New Miles Plus Money option: In increments of 3,000 miles, you can redeem for discounts (amount not yet announced) on the cost of a ticket. Miles Plus Money bookings still allow you to earn rewards (unlike full rewards bookings).

No more partnership with Virgin America: Virgin America loyalty members will no longer be able to book reward flights with Virgin Atlantic. This was announced suddenly in October 2016 and will go into effect Nov. 13.

Credit card strategies

With airline frequent-flier programs catering ever more to frequent business travelers flying in high-cost seats, it falls to budget fliers to make judicious use of credit cards to make up the difference.

  • Virgin Atlantic’s co-branded cards (issued in the U.S. by Bank of America) are an option, the $90-a-year Black card, in particular. You’ll earn 3 miles per dollar spent with Virgin, which can make up for the blow to your rewards earnings on economy flights. You’ll also get 15,000 Flying Club miles each cardholder anniversary if you spend $25,000 on the card. That’s a bit of a stretch, if you spread your spending out on several cards, but could *almost* earn you a one-way off-peak rewards seat in economy.
  • Membership Rewards cards from American Express (a CreditCardForum advertising partner) allow you to transfer directly into Virgin Atlantic at 1:1 ratio.
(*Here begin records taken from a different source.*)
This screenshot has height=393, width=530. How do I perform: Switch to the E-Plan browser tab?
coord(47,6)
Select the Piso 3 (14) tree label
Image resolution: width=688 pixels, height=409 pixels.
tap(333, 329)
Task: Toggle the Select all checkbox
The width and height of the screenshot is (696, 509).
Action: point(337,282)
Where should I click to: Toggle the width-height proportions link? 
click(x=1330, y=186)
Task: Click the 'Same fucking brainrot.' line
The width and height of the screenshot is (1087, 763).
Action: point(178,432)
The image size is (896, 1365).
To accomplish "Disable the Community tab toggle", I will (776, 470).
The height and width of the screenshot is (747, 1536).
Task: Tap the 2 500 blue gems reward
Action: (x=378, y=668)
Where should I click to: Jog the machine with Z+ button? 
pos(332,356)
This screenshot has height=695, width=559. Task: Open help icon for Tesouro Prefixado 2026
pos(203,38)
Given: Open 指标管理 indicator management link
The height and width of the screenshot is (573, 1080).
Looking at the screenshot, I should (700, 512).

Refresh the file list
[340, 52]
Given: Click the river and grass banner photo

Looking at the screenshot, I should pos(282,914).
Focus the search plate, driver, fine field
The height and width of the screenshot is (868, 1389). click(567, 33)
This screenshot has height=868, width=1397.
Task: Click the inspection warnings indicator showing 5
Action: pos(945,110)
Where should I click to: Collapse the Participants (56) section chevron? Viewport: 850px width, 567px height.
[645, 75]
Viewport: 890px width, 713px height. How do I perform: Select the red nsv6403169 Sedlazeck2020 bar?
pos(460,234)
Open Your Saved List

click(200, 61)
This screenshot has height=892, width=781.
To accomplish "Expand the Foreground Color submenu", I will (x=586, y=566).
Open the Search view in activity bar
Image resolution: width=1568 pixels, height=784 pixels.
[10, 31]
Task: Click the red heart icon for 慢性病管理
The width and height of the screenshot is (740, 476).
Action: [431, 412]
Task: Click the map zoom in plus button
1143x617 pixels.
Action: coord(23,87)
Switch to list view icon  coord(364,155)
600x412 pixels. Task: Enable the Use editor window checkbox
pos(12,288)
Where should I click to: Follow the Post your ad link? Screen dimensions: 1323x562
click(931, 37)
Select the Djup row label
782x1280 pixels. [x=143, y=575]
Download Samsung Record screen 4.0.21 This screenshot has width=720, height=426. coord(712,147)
MR cards include the EveryDay cards, the Premier Rewards Gold, the Platinum card and more. These cards allow you to earn points on all purchases and transfer them into Virgin Atlantic’s program when you’re ready for a rewards flight. If no good flights are available with Virgin Atlantic, just save those points for a hotel booking or a flight on a different airline. If you fly Virgin Atlantic only occasionally, this allows you to diversify and not be tied down to Virgin Atlantic for redemptions.

Nov 2016 update: Reddit’s Churning community noticed that Virgin Atlantic seems to have disappeared from American Express’s list of transfer partners. However, Virgin Atlantic’s website is still listing its partnership with American Express, so it appears to be a temporary fluke.

The bottom line

If you’re a frequent business traveler on Virgin Atlantic, the changes may accelerate your earnings and status. Fliers looking for discounts can expect to see their progress slowed and may want to look to cards to fill in the gaps.